━━━━━ Data listing

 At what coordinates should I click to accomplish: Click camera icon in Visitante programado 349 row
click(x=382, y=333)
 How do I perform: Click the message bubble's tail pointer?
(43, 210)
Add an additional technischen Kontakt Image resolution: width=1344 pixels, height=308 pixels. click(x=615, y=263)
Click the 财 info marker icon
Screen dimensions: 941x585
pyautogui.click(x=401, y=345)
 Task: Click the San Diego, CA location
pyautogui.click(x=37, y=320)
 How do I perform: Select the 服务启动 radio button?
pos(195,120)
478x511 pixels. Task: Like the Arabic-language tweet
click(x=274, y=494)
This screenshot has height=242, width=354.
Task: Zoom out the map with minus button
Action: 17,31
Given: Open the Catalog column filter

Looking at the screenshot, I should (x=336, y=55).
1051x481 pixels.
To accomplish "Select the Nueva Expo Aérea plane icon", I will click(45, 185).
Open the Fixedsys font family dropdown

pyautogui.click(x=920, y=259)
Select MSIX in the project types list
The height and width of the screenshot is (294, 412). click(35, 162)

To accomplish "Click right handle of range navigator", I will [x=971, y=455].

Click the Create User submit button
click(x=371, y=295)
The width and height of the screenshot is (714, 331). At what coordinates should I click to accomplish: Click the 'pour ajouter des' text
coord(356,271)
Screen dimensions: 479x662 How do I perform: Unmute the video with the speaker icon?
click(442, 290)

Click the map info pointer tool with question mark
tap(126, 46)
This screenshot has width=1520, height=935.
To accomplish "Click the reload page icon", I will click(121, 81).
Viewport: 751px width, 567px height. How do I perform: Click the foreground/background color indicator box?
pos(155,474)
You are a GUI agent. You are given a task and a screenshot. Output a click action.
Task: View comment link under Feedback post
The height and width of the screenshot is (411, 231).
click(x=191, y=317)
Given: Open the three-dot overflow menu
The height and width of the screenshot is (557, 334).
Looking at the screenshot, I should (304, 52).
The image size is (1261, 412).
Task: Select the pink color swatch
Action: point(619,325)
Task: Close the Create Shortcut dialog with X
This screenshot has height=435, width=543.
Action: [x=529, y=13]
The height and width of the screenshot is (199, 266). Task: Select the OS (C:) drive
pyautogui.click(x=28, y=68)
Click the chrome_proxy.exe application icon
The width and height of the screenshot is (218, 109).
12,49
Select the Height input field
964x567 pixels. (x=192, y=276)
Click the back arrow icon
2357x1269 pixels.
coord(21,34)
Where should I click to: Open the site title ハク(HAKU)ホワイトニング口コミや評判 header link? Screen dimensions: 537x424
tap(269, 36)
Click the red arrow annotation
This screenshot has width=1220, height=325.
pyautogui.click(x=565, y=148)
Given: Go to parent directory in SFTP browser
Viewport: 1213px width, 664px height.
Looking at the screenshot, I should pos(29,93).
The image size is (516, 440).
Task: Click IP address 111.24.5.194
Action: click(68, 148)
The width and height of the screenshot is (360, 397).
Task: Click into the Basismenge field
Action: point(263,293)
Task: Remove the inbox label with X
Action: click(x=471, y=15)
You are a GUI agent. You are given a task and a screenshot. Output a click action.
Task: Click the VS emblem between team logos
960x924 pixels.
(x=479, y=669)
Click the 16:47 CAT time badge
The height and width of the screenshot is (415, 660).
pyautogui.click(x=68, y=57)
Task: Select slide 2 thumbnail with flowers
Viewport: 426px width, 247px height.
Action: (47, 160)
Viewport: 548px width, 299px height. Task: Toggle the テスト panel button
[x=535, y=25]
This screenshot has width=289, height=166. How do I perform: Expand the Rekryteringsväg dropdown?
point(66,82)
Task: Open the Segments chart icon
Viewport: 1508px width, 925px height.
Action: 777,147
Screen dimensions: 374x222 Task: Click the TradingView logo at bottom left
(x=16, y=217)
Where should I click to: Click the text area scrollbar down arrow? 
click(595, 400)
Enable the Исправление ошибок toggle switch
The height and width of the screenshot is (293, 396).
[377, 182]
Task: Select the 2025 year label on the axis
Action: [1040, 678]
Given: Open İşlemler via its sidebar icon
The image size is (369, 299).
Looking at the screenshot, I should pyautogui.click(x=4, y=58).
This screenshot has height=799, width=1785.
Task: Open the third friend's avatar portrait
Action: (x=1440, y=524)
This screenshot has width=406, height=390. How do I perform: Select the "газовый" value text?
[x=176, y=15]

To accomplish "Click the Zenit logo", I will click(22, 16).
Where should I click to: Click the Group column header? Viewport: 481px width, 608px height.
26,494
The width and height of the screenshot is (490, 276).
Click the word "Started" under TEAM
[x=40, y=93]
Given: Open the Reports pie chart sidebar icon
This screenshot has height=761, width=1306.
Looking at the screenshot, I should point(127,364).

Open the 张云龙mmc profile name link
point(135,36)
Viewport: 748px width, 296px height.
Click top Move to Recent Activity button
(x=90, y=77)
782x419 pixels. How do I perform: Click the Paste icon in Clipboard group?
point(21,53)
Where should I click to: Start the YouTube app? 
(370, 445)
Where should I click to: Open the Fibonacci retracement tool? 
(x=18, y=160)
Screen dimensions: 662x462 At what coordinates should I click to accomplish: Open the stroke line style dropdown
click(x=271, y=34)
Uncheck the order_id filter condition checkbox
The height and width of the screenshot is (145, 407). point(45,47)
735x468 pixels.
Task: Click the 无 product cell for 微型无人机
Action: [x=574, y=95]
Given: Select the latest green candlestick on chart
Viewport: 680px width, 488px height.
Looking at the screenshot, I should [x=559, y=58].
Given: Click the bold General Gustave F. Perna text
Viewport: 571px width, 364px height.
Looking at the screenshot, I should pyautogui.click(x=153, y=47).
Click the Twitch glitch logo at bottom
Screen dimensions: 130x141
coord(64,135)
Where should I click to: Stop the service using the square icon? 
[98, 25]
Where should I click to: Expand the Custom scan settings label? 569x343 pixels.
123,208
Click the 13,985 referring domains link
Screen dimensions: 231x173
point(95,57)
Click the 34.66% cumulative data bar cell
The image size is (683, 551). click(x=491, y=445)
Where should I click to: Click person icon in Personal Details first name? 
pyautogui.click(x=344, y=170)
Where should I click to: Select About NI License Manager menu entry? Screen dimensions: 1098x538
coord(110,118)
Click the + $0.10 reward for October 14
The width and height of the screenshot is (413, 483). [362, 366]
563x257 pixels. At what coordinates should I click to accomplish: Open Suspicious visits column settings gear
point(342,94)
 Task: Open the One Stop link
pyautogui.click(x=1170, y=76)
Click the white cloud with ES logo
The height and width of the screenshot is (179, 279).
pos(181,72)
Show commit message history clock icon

━━━━━━━━━━

Written task >> Convert all of the items above into a JSON list of strings, with one string for each line and blank lines left out.

Result >>
[
  " At what coordinates should I click to accomplish: Click camera icon in Visitante programado 349 row",
  "click(x=382, y=333)",
  " How do I perform: Click the message bubble's tail pointer?",
  "(43, 210)",
  "Add an additional technischen Kontakt Image resolution: width=1344 pixels, height=308 pixels. click(x=615, y=263)",
  "Click the 财 info marker icon",
  "Screen dimensions: 941x585",
  "pyautogui.click(x=401, y=345)",
  " Task: Click the San Diego, CA location",
  "pyautogui.click(x=37, y=320)",
  " How do I perform: Select the 服务启动 radio button?",
  "pos(195,120)",
  "478x511 pixels. Task: Like the Arabic-language tweet",
  "click(x=274, y=494)",
  "This screenshot has height=242, width=354.",
  "Task: Zoom out the map with minus button",
  "Action: 17,31",
  "Given: Open the Catalog column filter",
  "Looking at the screenshot, I should (x=336, y=55).",
  "1051x481 pixels.",
  "To accomplish \"Select the Nueva Expo Aérea plane icon\", I will click(45, 185).",
  "Open the Fixedsys font family dropdown",
  "pyautogui.click(x=920, y=259)",
  "Select MSIX in the project types list",
  "The height and width of the screenshot is (294, 412). click(35, 162)",
  "To accomplish \"Click right handle of range navigator\", I will [x=971, y=455].",
  "Click the Create User submit button",
  "click(x=371, y=295)",
  "The width and height of the screenshot is (714, 331). At what coordinates should I click to accomplish: Click the 'pour ajouter des' text",
  "coord(356,271)",
  "Screen dimensions: 479x662 How do I perform: Unmute the video with the speaker icon?",
  "click(442, 290)",
  "Click the map info pointer tool with question mark",
  "tap(126, 46)",
  "This screenshot has width=1520, height=935.",
  "To accomplish \"Click the reload page icon\", I will click(121, 81).",
  "Viewport: 751px width, 567px height. How do I perform: Click the foreground/background color indicator box?",
  "pos(155,474)",
  "You are a GUI agent. You are given a task and a screenshot. Output a click action.",
  "Task: View comment link under Feedback post",
  "The height and width of the screenshot is (411, 231).",
  "click(x=191, y=317)",
  "Given: Open the three-dot overflow menu",
  "The height and width of the screenshot is (557, 334).",
  "Looking at the screenshot, I should (304, 52).",
  "The image size is (1261, 412).",
  "Task: Select the pink color swatch",
  "Action: point(619,325)",
  "Task: Close the Create Shortcut dialog with X",
  "This screenshot has height=435, width=543.",
  "Action: [x=529, y=13]",
  "The height and width of the screenshot is (199, 266). Task: Select the OS (C:) drive",
  "pyautogui.click(x=28, y=68)",
  "Click the chrome_proxy.exe application icon",
  "The width and height of the screenshot is (218, 109).",
  "12,49",
  "Select the Height input field",
  "964x567 pixels. (x=192, y=276)",
  "Click the back arrow icon",
  "2357x1269 pixels.",
  "coord(21,34)",
  "Where should I click to: Open the site title ハク(HAKU)ホワイトニング口コミや評判 header link? Screen dimensions: 537x424",
  "tap(269, 36)",
  "Click the red arrow annotation",
  "This screenshot has width=1220, height=325.",
  "pyautogui.click(x=565, y=148)",
  "Given: Go to parent directory in SFTP browser",
  "Viewport: 1213px width, 664px height.",
  "Looking at the screenshot, I should pos(29,93).",
  "The image size is (516, 440).",
  "Task: Click IP address 111.24.5.194",
  "Action: click(68, 148)",
  "The width and height of the screenshot is (360, 397).",
  "Task: Click into the Basismenge field",
  "Action: point(263,293)",
  "Task: Remove the inbox label with X",
  "Action: click(x=471, y=15)",
  "You are a GUI agent. You are given a task and a screenshot. Output a click action.",
  "Task: Click the VS emblem between team logos",
  "960x924 pixels.",
  "(x=479, y=669)",
  "Click the 16:47 CAT time badge",
  "The height and width of the screenshot is (415, 660).",
  "pyautogui.click(x=68, y=57)",
  "Task: Select slide 2 thumbnail with flowers",
  "Viewport: 426px width, 247px height.",
  "Action: (47, 160)",
  "Viewport: 548px width, 299px height. Task: Toggle the テスト panel button",
  "[x=535, y=25]",
  "This screenshot has width=289, height=166. How do I perform: Expand the Rekryteringsväg dropdown?",
  "point(66,82)",
  "Task: Open the Segments chart icon",
  "Viewport: 1508px width, 925px height.",
  "Action: 777,147",
  "Screen dimensions: 374x222 Task: Click the TradingView logo at bottom left",
  "(x=16, y=217)",
  "Where should I click to: Click the text area scrollbar down arrow? ",
  "click(595, 400)",
  "Enable the Исправление ошибок toggle switch",
  "The height and width of the screenshot is (293, 396).",
  "[377, 182]",
  "Task: Select the 2025 year label on the axis",
  "Action: [1040, 678]",
  "Given: Open İşlemler via its sidebar icon",
  "The image size is (369, 299).",
  "Looking at the screenshot, I should pyautogui.click(x=4, y=58).",
  "This screenshot has height=799, width=1785.",
  "Task: Open the third friend's avatar portrait",
  "Action: (x=1440, y=524)",
  "This screenshot has width=406, height=390. How do I perform: Select the \"газовый\" value text?",
  "[x=176, y=15]",
  "To accomplish \"Click the Zenit logo\", I will click(22, 16).",
  "Where should I click to: Click the Group column header? Viewport: 481px width, 608px height.",
  "26,494",
  "The width and height of the screenshot is (490, 276).",
  "Click the word \"Started\" under TEAM",
  "[x=40, y=93]",
  "Given: Open the Reports pie chart sidebar icon",
  "This screenshot has height=761, width=1306.",
  "Looking at the screenshot, I should point(127,364).",
  "Open the 张云龙mmc profile name link",
  "point(135,36)",
  "Viewport: 748px width, 296px height.",
  "Click top Move to Recent Activity button",
  "(x=90, y=77)",
  "782x419 pixels. How do I perform: Click the Paste icon in Clipboard group?",
  "point(21,53)",
  "Where should I click to: Start the YouTube app? ",
  "(370, 445)",
  "Where should I click to: Open the Fibonacci retracement tool? ",
  "(x=18, y=160)",
  "Screen dimensions: 662x462 At what coordinates should I click to accomplish: Open the stroke line style dropdown",
  "click(x=271, y=34)",
  "Uncheck the order_id filter condition checkbox",
  "The height and width of the screenshot is (145, 407). point(45,47)",
  "735x468 pixels.",
  "Task: Click the 无 product cell for 微型无人机",
  "Action: [x=574, y=95]",
  "Given: Select the latest green candlestick on chart",
  "Viewport: 680px width, 488px height.",
  "Looking at the screenshot, I should [x=559, y=58].",
  "Given: Click the bold General Gustave F. Perna text",
  "Viewport: 571px width, 364px height.",
  "Looking at the screenshot, I should pyautogui.click(x=153, y=47).",
  "Click the Twitch glitch logo at bottom",
  "Screen dimensions: 130x141",
  "coord(64,135)",
  "Where should I click to: Stop the service using the square icon? ",
  "[98, 25]",
  "Where should I click to: Expand the Custom scan settings label? 569x343 pixels.",
  "123,208",
  "Click the 13,985 referring domains link",
  "Screen dimensions: 231x173",
  "point(95,57)",
  "Click the 34.66% cumulative data bar cell",
  "The image size is (683, 551). click(x=491, y=445)",
  "Where should I click to: Click person icon in Personal Details first name? ",
  "pyautogui.click(x=344, y=170)",
  "Where should I click to: Select About NI License Manager menu entry? Screen dimensions: 1098x538",
  "coord(110,118)",
  "Click the + $0.10 reward for October 14",
  "The width and height of the screenshot is (413, 483). [362, 366]",
  "563x257 pixels. At what coordinates should I click to accomplish: Open Suspicious visits column settings gear",
  "point(342,94)",
  " Task: Open the One Stop link",
  "pyautogui.click(x=1170, y=76)",
  "Click the white cloud with ES logo",
  "The height and width of the screenshot is (179, 279).",
  "pos(181,72)",
  "Show commit message history clock icon"
]